HSBC's consolidated Core Tier 1 ('CT1') ratio under the EBA's published capital definitions and prescribed approach was 11.3% as at 30 June 2012. Accordingly HSBC meets the 9% Core Tier 1 ratio including the sovereign buffer as stated in the EBA December  2011 recommendation.

The appendices, via the link below and also available in this media release, provide further details, based on positions as at 31 December 2011 and 30 June 2012 of: (A) the composition of CT1 capital based on EBA's published capital definitions and prescribed approach; (B) risk-weighted assets; and (C) European Sovereign exposures – central, regional and local government in the EEA.

HSBC will issue an Interim Management Statement for the third quarter of 2012 on 5 November 2012.

Media enquiries to:
London  
Patrick Humphris
+44 (0)20 7992 1631
patrick.humphris@hsbc.com

Investor Relations enquiries to: 
London  
Guy Lewis
+44 (0)20 7992 1938
guylewis@hsbc.com

Robert Quinlan
+44 (0)20 7991 3643
robert.quinlan@hsbc.com

Hong Kong  
Hugh Pye
+852 2822 4908
hugh.pye@hsbc.com

Notes to editors:

1.  Background on the EBA capital exercise
The EBA Recommendation on the creation of temporary capital buffers to restore market confidence was adopted by the Board of Supervisors on 8 December 2011 to address the difficult situation in the EU banking system, especially with regard to the sovereign exposures, by restoring stability and confidence in the markets. The Recommendation was part of a suite of measures agreed at EU level.

The Recommendation called on National Authorities to require banks included in the sample to strengthen their capital positions by building up an exceptional and temporary buffer such that their Core Tier 1 capital ratio reaches a level of 9% by the end of June 2012. In addition, banks were required to hold an exceptional and temporary capital buffer against sovereign debt exposures to reflect market prices as at the end of September 2011. The amount of the sovereign capital buffer has not been revised. 

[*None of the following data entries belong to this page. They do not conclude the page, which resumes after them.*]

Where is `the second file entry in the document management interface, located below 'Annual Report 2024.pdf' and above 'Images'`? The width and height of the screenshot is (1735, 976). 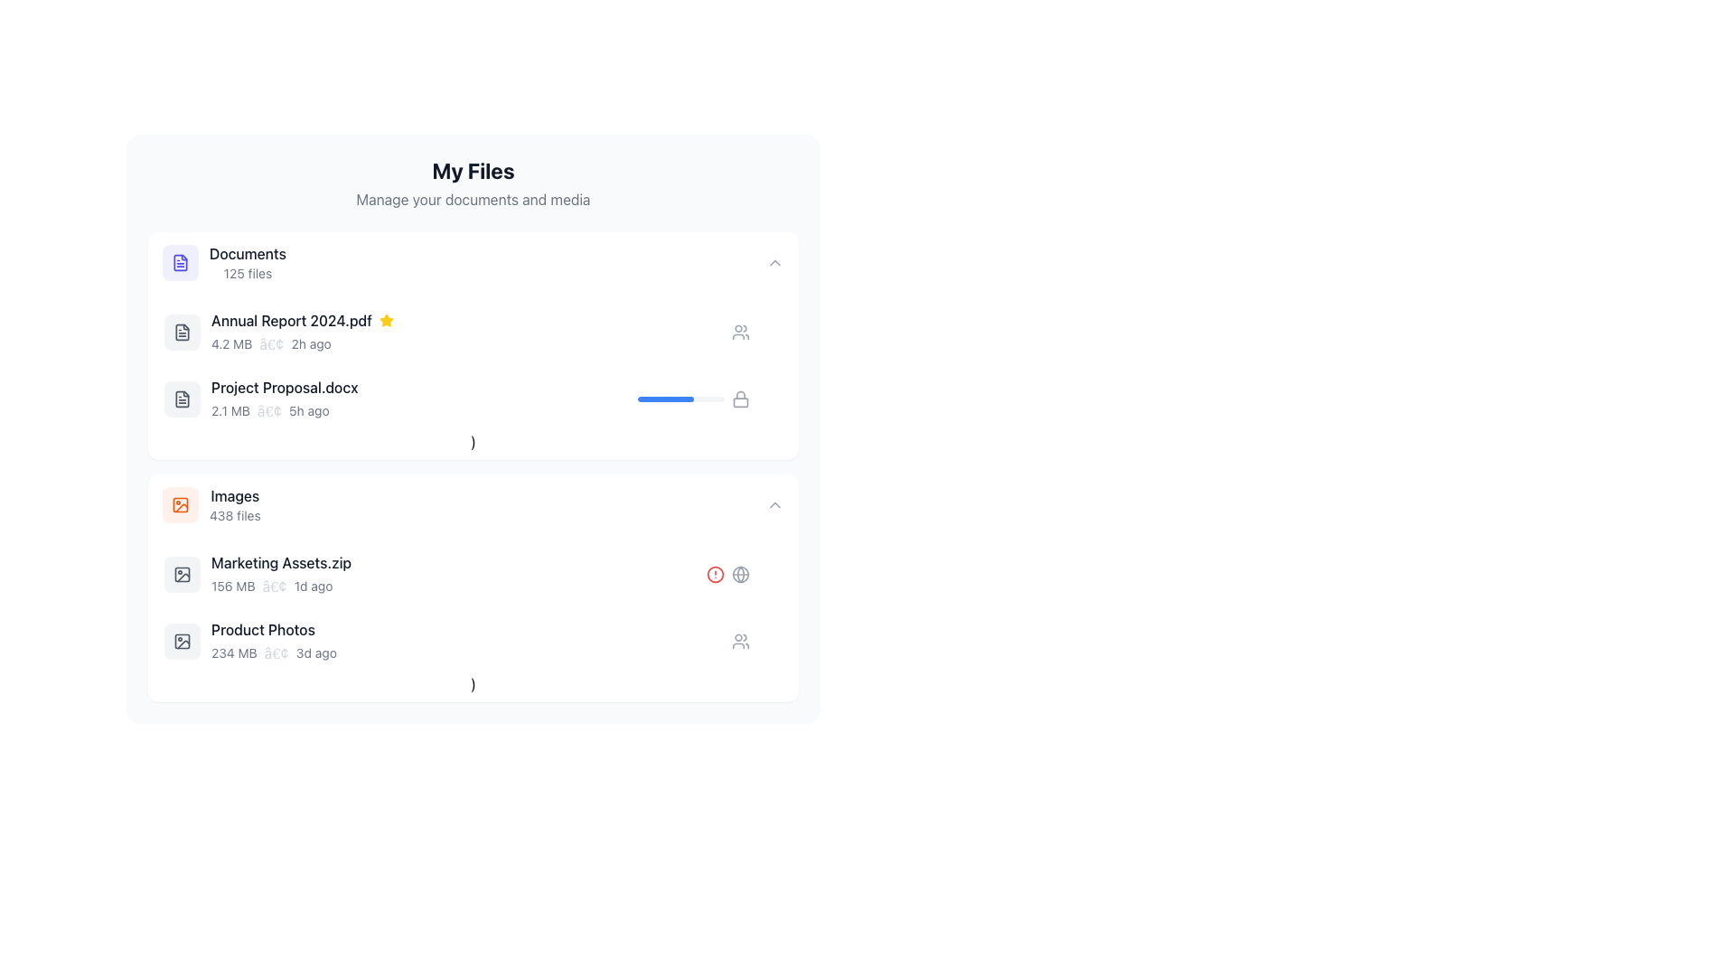 the second file entry in the document management interface, located below 'Annual Report 2024.pdf' and above 'Images' is located at coordinates (424, 399).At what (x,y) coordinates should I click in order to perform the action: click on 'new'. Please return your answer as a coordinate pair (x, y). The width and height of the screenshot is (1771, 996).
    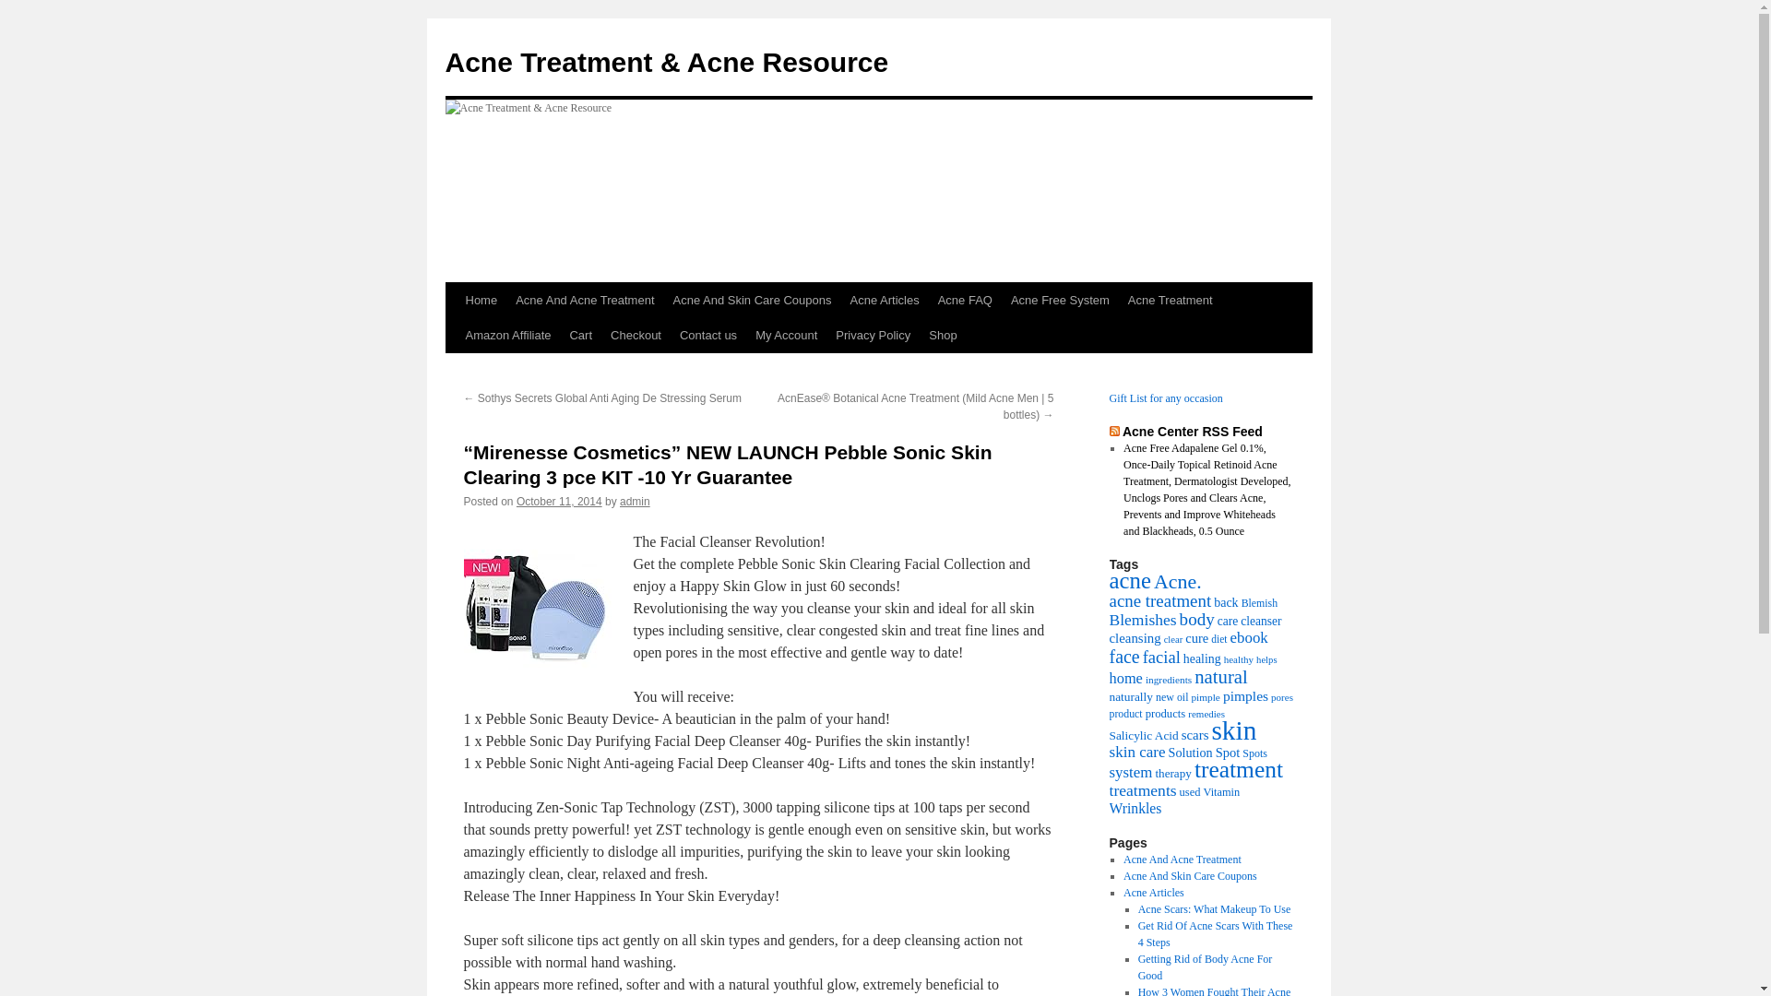
    Looking at the image, I should click on (1163, 697).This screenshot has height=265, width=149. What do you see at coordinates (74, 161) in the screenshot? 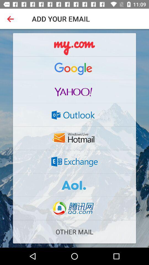
I see `exchange field which is above aoi` at bounding box center [74, 161].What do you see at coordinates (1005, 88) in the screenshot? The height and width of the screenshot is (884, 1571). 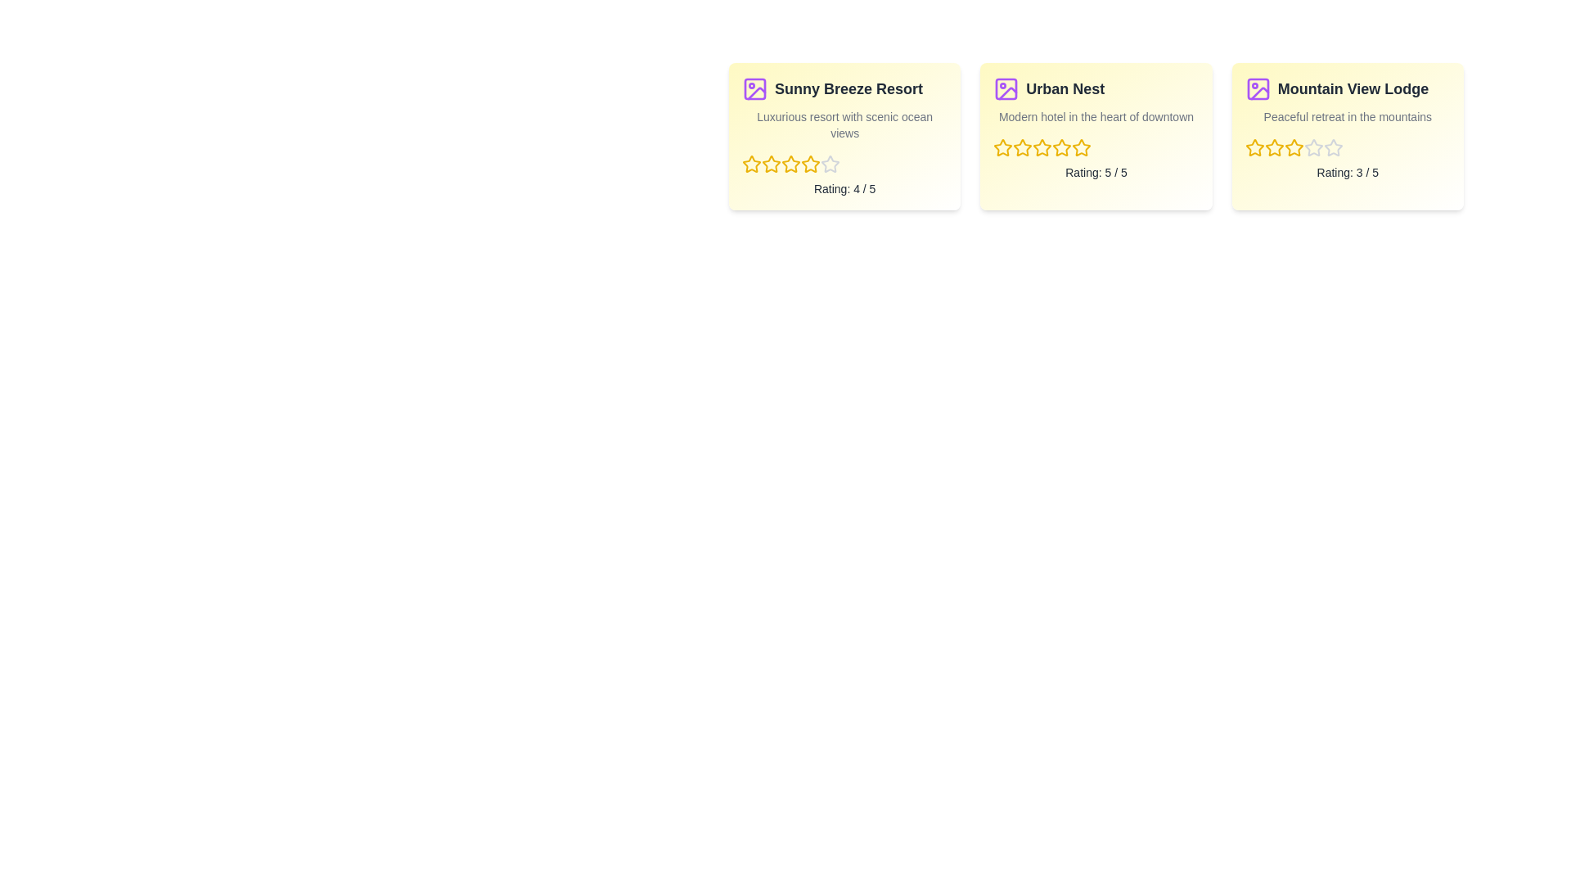 I see `the image icon of the hotel named Urban Nest` at bounding box center [1005, 88].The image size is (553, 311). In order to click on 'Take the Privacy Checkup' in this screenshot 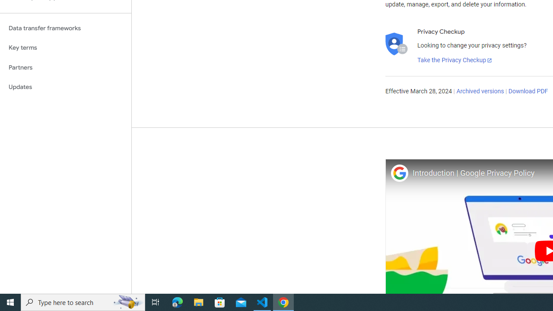, I will do `click(454, 60)`.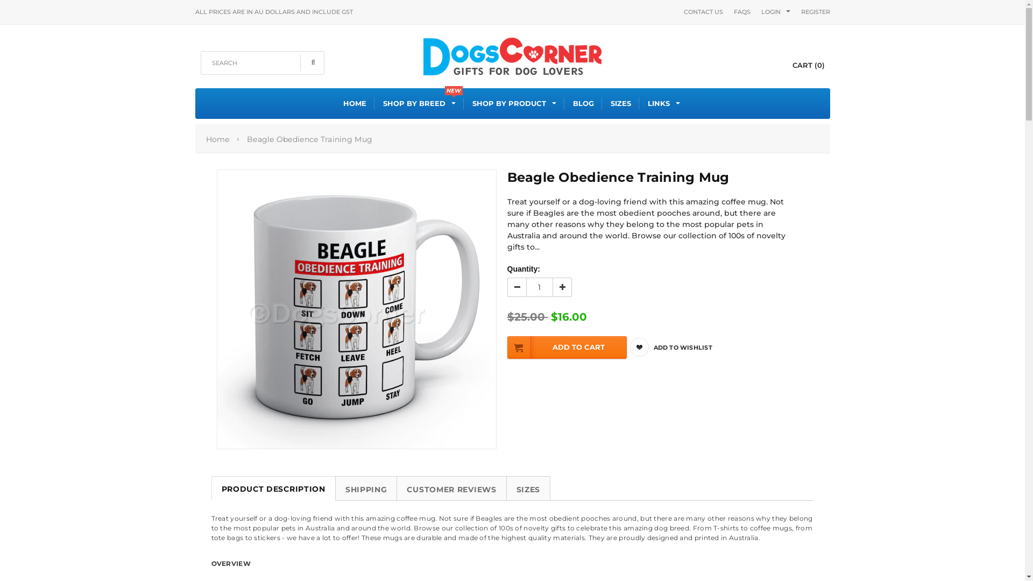  What do you see at coordinates (663, 103) in the screenshot?
I see `'LINKS'` at bounding box center [663, 103].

The initial sample of the Capital Exercise included 71 banks. However, the 6 Greek banks were treated separately as the country is currently under an EU/IMF assistance programme. Moreover, four banks (ÖesterreichischeVolksbank AG, Dexia, WestLB AG and Bankia) from the original sample have been identified as undergoing a significant restructuring process, and are being monitored separately. Therefore, the final assessment published today refers to 61 banks. 

2.  HSBC Holdings plc
HSBC Holdings plc, the parent company of the HSBC Group, is headquartered in London. The Group serves customers worldwide from around 6,900 offices in over 80 countries and territories in Europe, the Asia-Pacific region, North and Latin America, and the Middle East and North Africa. With assets of US$2,652bn at 30 June 2012, the HSBC Group is one of the world's largest banking and financial services organisations.